In support of his submission that a legitimate expectation is a possession within the meaning of Article 1 of Protocol 1, Mr Rodger QC cited Stretch v United Kingdom (2003) 38 EHRR 196, [2004] LGR 401, when a leaseholder of a local authority had a legitimate expectation of the renewal of his lease pursuant to an option granted by a council which was ultra vires, being in breach of its powers. In Stretch, however, the leaseholder was effectively granted restitution of the consideration it had paid for the void option in the lease: see Rowland v Environment Agency [2005] Ch 1, [88]. In this case it is CTE to whom moneys have been paid under the ineffective transactions. Moreover, in Stretch the court held that it would be disproportionate for the leaseholder to have to bear the full financial consequences of the council’s error.
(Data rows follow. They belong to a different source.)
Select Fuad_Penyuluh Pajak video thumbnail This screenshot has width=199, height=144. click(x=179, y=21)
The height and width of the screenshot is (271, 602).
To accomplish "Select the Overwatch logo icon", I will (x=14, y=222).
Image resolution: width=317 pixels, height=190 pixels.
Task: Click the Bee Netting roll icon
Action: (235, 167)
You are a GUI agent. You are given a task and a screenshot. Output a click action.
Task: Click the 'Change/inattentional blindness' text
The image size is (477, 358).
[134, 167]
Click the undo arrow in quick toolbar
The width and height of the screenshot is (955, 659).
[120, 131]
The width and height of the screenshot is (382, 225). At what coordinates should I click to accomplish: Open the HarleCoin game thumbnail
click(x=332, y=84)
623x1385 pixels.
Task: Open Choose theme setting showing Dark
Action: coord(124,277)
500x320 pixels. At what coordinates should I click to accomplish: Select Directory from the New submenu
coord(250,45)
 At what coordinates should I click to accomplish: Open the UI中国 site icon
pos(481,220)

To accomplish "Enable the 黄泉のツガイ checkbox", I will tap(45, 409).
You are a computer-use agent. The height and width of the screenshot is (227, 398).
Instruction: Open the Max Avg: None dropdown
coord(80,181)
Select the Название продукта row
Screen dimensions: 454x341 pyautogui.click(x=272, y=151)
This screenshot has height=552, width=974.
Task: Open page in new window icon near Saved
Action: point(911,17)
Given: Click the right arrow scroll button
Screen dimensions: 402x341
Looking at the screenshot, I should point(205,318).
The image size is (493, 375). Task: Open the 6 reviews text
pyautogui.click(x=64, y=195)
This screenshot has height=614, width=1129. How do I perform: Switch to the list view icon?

Thus it ordered payment of just satisfaction to compensate it for the breach. Here the claimant through its change of position defence will be able to retain the full value of the bargained for rental payments for the period the council has been in occupation. Mr Rodger QC submitted that damages should also include payment of CTE’s costs of hedging arrangements it was required to enter into as a result of the loans it raised to purchase the properties. No authority was cited to me that this falls under the head of just satisfaction in ECHR jurisprudence.
CONCLUSION
To address housing need in the first part of the last decade central government encouraged local authorities to consider as one solution leasing accommodation from private landlords so that the councils could then to sub-let or licence it to residents. Central government’s guidance conditioned this advice on securing “cost-effective” arrangements with landlords. In any event local authorities were obliged by their fiduciary duty to local taxpayers to approach such arrangements with prudence. By failing to take into account market rents when they entered the leases with CTE Restormel and Penwith breached that duty. Cornwall Council, as successor to Restormel and Penwith, is entitled to invoke this vitiating feature of the leases. However, for the reasons given in the judgment, it cannot succeed in raising the other public law flaws which it contends infected the councils’ decision-making when entering the leases with CTE. Under the case-law the consequence of breaching the fiduciary duty to local taxpayers is that the leases are of no effect. For different reasons so, too, are Penwith’s arrangements with CTE to provide £350,000 of funding. However, as is explained in the judgment the restitutionary remedy which Cornwall Council has for repayment of the rent moneys and the £350,000 is defeated by CTE’s change of position consequent on the leases and the Penwith funding arrangements being agreed.